Yesterday I was reading this on Stephen's blog and something caught my attention.
So I decided to do some coding to figure out how many other sentences like that existed. The strategy is as follows, we're going to first find all the possible partitions of 14 (with permutations), then split the formula string and extract words that match the sub-string.
Partitions
We need to construct all possible partitions of 14 which is the length of the formula: IntegerPartition
returns sorted partitions, so we need to call Permutations
.
Join @@ Permutations /@ IntegerPartitions[14]
returns 8192 permuted partitions of 14. It is left as an exercise to the reader that there are always 2^(n-1)
permuted partitions of the integer n
.
From these we can compute all the possible spans.
spans[n_] := Map[
MapAt[
Function[a, a + 1],
Partition[Prepend[Accumulate[#], 0], 2, 1],
{All, 1}
] &,
Join @@ (Permutations /@ IntegerPartitions[n])
]
Finding words
Now we need to find all the words that match the right piece of the pattern:
Options[filteredWords] = {IgnoreCase -> True};
filteredWords[{a_, b_, c_}, opts: OptionsPattern[]][pos_] := filteredWords[{a, b, c}, opts][pos] =
DictionaryLookup[
StringReplace[StringTake["DDDpqrDpDDprpr", pos], {"D" -> _,"p" -> a, "q" -> b , "r" -> c}],
IgnoreCase -> OptionValue[filteredWords, {opts}, IgnoreCase]
]
filteredWords
takes three letters a, b, c and two indices and constructs a StringExpression to be fed to DictionaryLookup
, by StringTake
-ing the part of the formula we want to construct mnemonics from.

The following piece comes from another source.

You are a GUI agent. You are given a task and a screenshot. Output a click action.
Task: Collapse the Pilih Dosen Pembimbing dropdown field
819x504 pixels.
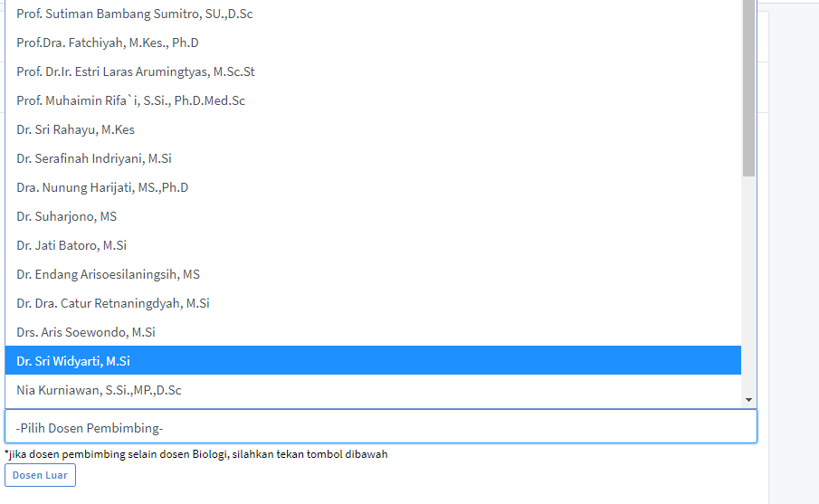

For example: given input {"u", "r", "e"}
and indices {10, 14}
it constructs the pattern _ ~~ "ueue"
, and it extracts {"queue"}
. Note that we've used the fact that StringReplace
returns a StringExpression
when some of the rhs are not strings themselves.

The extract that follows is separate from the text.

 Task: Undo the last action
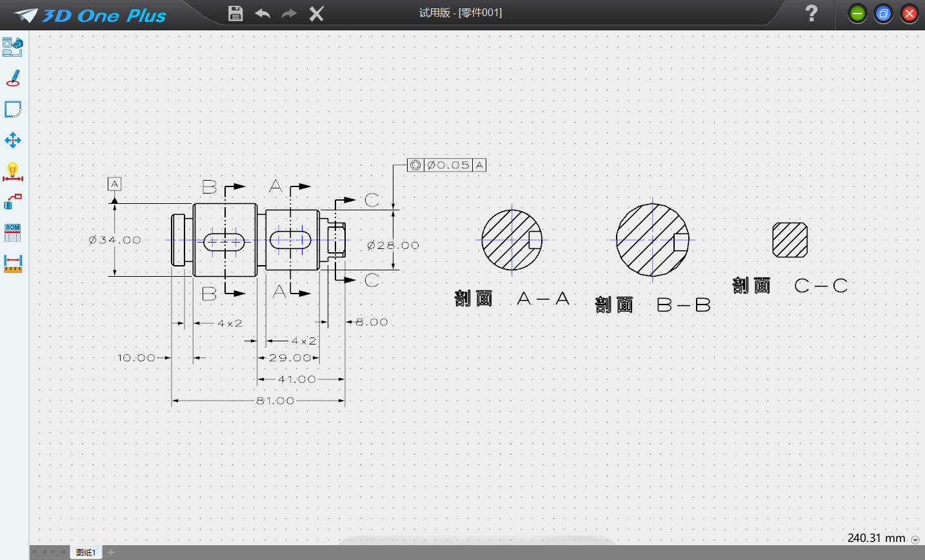[x=263, y=14]
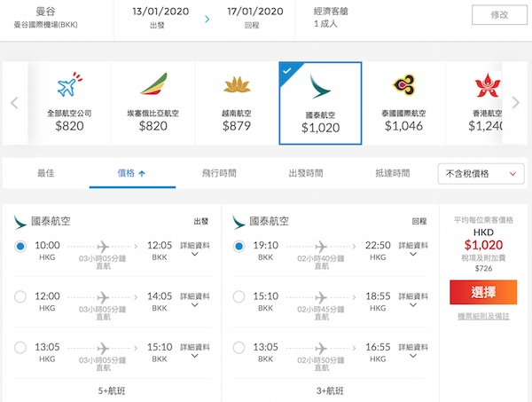Click the 國泰航空 logo in the carousel
532x402 pixels.
point(320,87)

As an intermediate step we can construct all the words that will make up our mnemonics:
words = DeleteCases[
Map[filteredWords[{"u", "r", "e"}], spans[14], {2}],
{___, {}, ___}
]
And just from these we can say that there are 192 945 possible sentences:
Total[Times @@@ Map[Length, words, {2}]]
We can easily construct them:
sentences = Flatten[Apply[Outer[StringRiffle[{##}, " "] &, ##] &, words, {1}]]
Let's look at them:
RandomSample[sentences, 10]
returns
{"Oz cur Ed um queue", "ID Wu re I US queue", "kW surer UK queue",
"gap Urey US queue", "Ms nu re duo queue", "XL cur Ed uh queue", "a I Wu re gut queue",
"AM nu re cub queue", "I you re jun queue", "a slur eh up queue"}
Do they all end in queue?
Select[sentences, Not @* StringMatchQ[___ ~~ "queue"]]
unfortunately yes.
Now we can try to do some further exploration. A few facts:
- There are no sentences with
{"p", "q", "r"}
- There are a staggering 14 690 288 sentences with
{"a", "b", "c"}
- If we restrict the search to case sensitive there are 0 sentences with
{"a", "b", "c"}
, which makes me suspect that there are far too many acronyms with abc in our dictionary.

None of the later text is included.